文中参考文档点击阅读原文打开, 同时推荐2个学习环境:
1、懒人Docker镜像, 已打包200+插件:《最好的PostgreSQL学习镜像》
2、有web浏览器就能用的云起实验室: 《免费体验PolarDB开源数据库》
3、PolarDB开源数据库内核、最佳实践等学习图谱: https://www.aliyun.com/database/openpolardb/activity
PG被DuckDB碾压,还不反省? DuckDB v0.10.3 在Macmini 2023款上的tpch性能表现如何? PostgreSQL使用duckdb_fdw 的tpch加速性能表现如何?PG本地表的表现如何?
1、star数被超越
DuckDB 2018年发布第一个版本, 17.2k star https://db-engines.com/en/system/DuckDB
postgres 1989年发布第一个版本, 14.9k star https://db-engines.com/en/system/PostgreSQL
2、分析能力被全面碾压
一些用户在数据量不是特别大(例如TB级别时)会将postgres用于分析型业务, 因为pg 9.6开始引入了并行计算, 分析性能还可以, 并且它不像大型分析产品部署和管理起来那么复杂, 对机器要求也不高, 适合中小型数据量的分析. 但是现在性能被duckdb全面碾压了, 看本文后面的测试数据. 并且DuckDB使用起来还更加简单.

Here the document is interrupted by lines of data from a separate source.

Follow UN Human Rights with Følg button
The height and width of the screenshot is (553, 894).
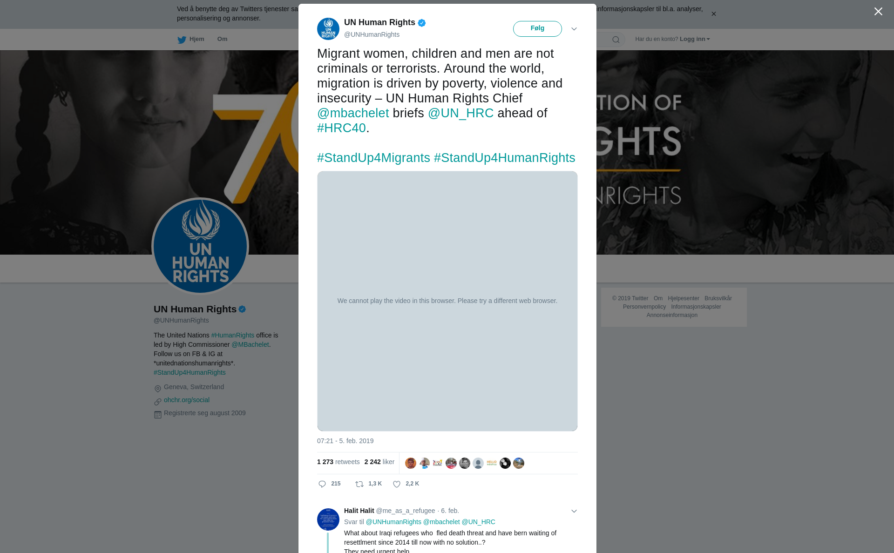click(x=537, y=29)
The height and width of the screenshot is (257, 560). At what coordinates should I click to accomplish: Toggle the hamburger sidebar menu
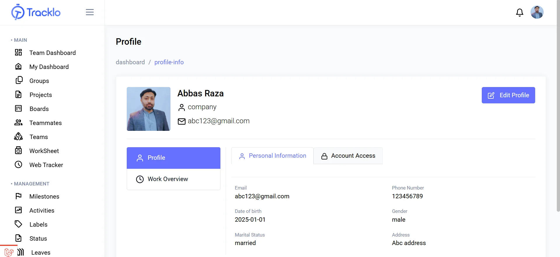click(x=90, y=12)
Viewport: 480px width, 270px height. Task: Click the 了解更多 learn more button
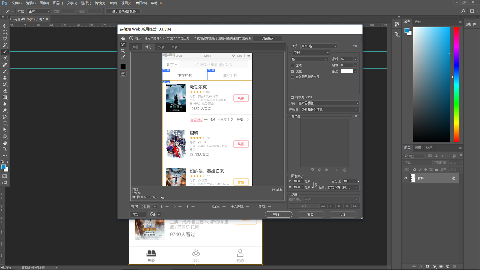(x=267, y=38)
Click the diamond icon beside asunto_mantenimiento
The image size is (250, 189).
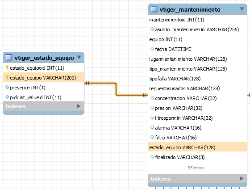(x=152, y=29)
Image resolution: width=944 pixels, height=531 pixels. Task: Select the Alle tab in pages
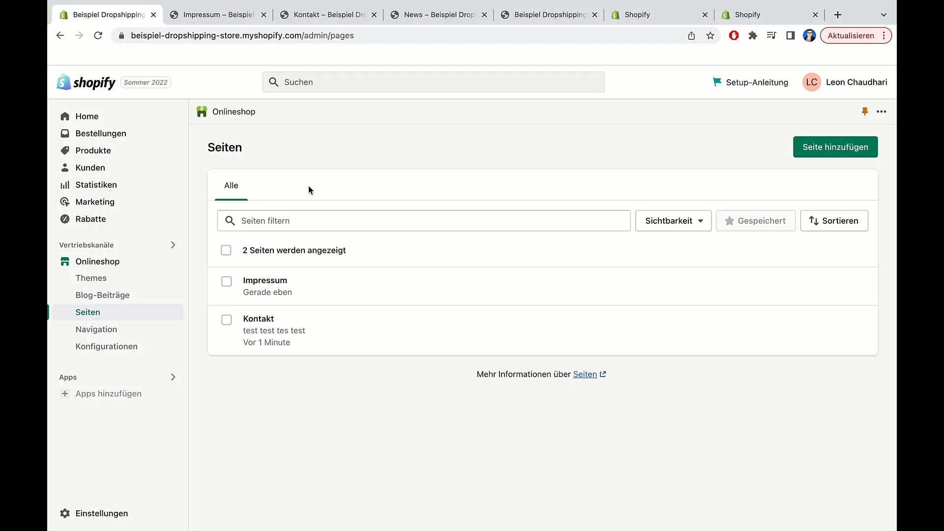click(231, 185)
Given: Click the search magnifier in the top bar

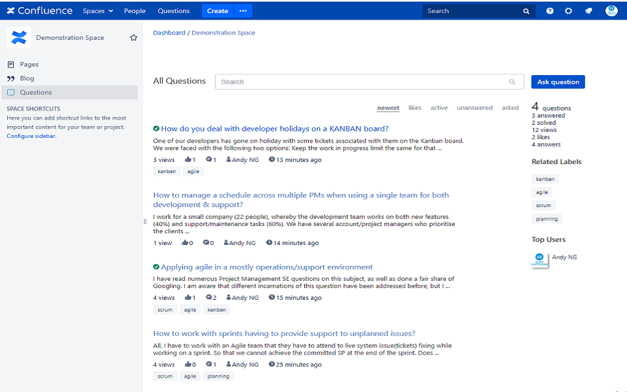Looking at the screenshot, I should coord(526,10).
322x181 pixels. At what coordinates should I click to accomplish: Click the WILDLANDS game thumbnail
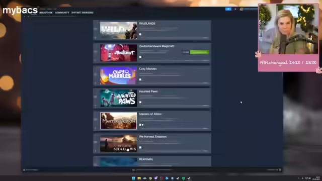tap(119, 30)

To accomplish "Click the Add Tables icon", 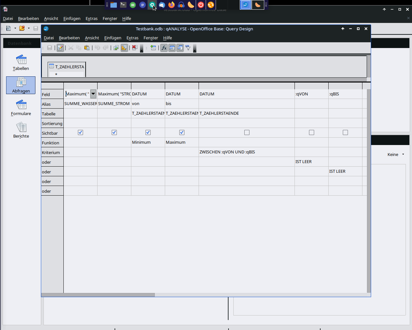I will [153, 48].
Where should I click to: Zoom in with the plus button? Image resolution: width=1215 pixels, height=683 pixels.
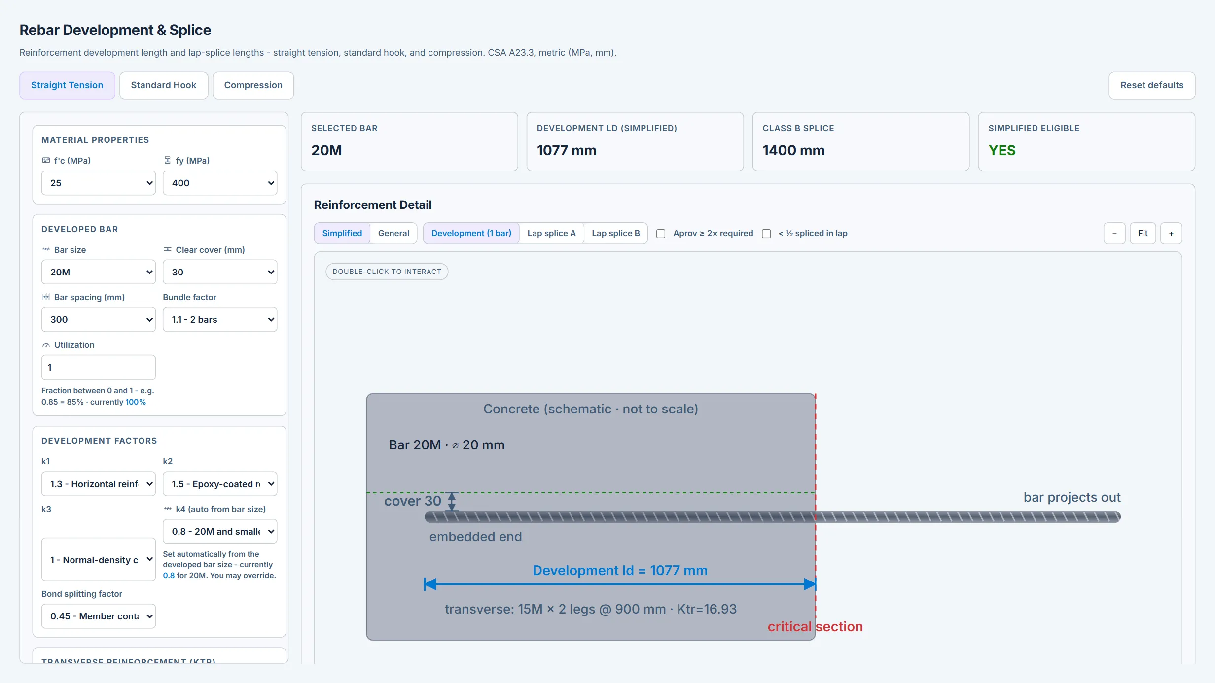tap(1171, 233)
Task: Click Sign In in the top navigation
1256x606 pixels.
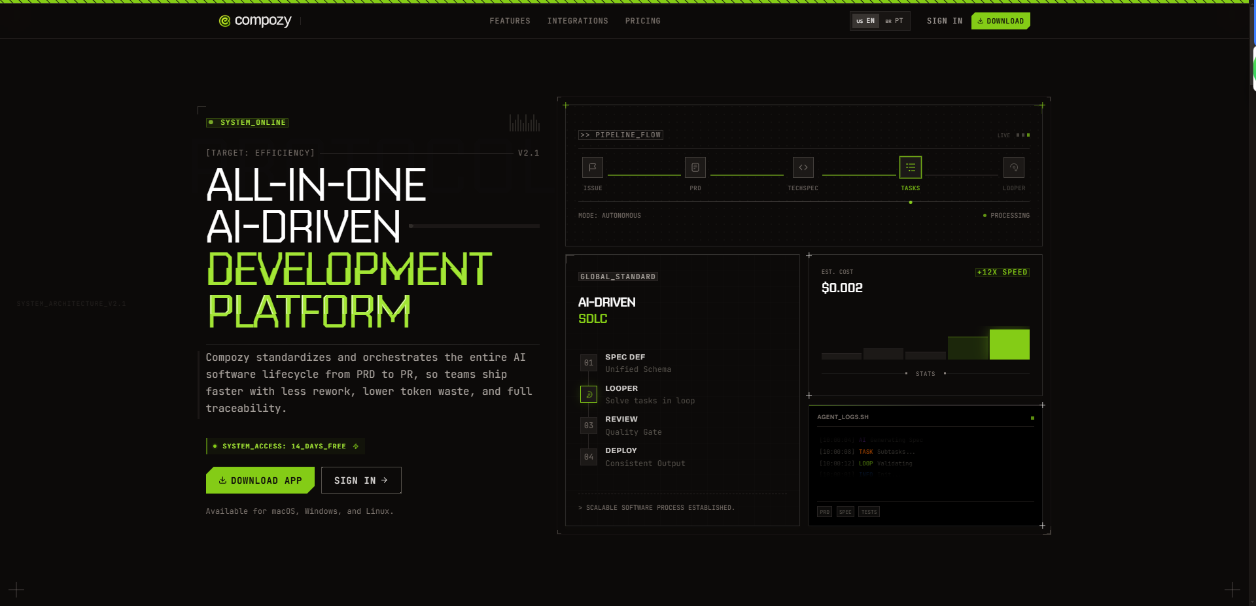Action: tap(944, 21)
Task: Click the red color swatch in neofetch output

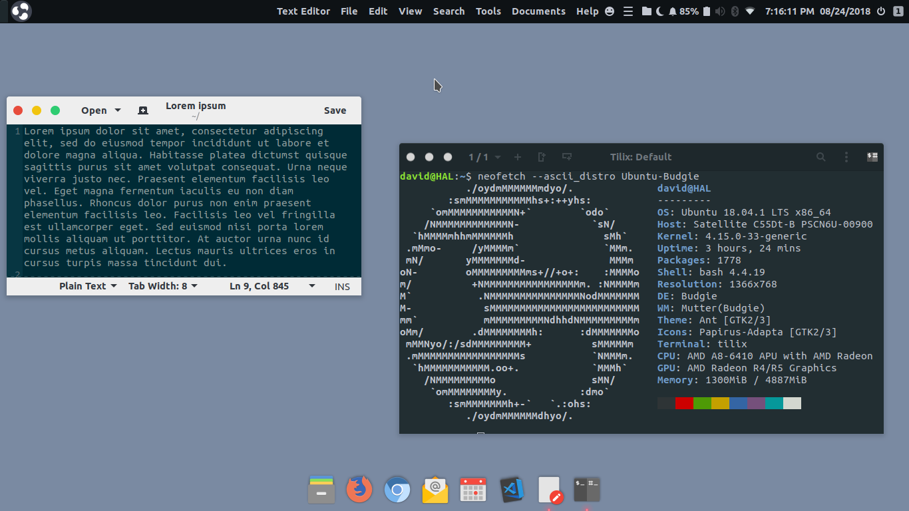Action: [684, 403]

当然PG也有一些增强分析性能和数据融合能力的插件, 如parquet fdw, pg_lakehouse, duckdb fdw, columnar等插件.
pg_lakehouse 理念很不错, 把PG从孤岛变成连接外部数据的桥梁, 结合pg_analytics实现分析(datafusion那套架构), 让用户只要使用Pg就可以处理TP和AP. oss、s3 都是云上使用最为广泛的产品, 为什么不是云数据库厂商先发做出这块能力(我是说要有好的体验)的呢?
这些插件在以下docker image中都有集成, 有兴趣的朋友可以参考digoal github阅读:
《2023-PostgreSQL Docker镜像学习环境 ARM64版, 已集成热门插件和工具》
《2023-PostgreSQL Docker镜像学习环境 AMD64版, 已集成热门插件和工具》
3、PG扩展接口最近发展真的是太慢了, 导致包括以上在内的插件从性能到体验都离产品化有一段距离. 再这样发展下去, extension也很快会被碾压. 最近DuckDB出的extension都非常的赞, 体验杠杠的.
举几个例子:
fdw接口都出来多少年了, 下推还行, 但是事务支持、数据传输效率、cache plan等都有改进空间, 所以通过fdw来读写oss里面的parquet数据效率还有很大提升空间.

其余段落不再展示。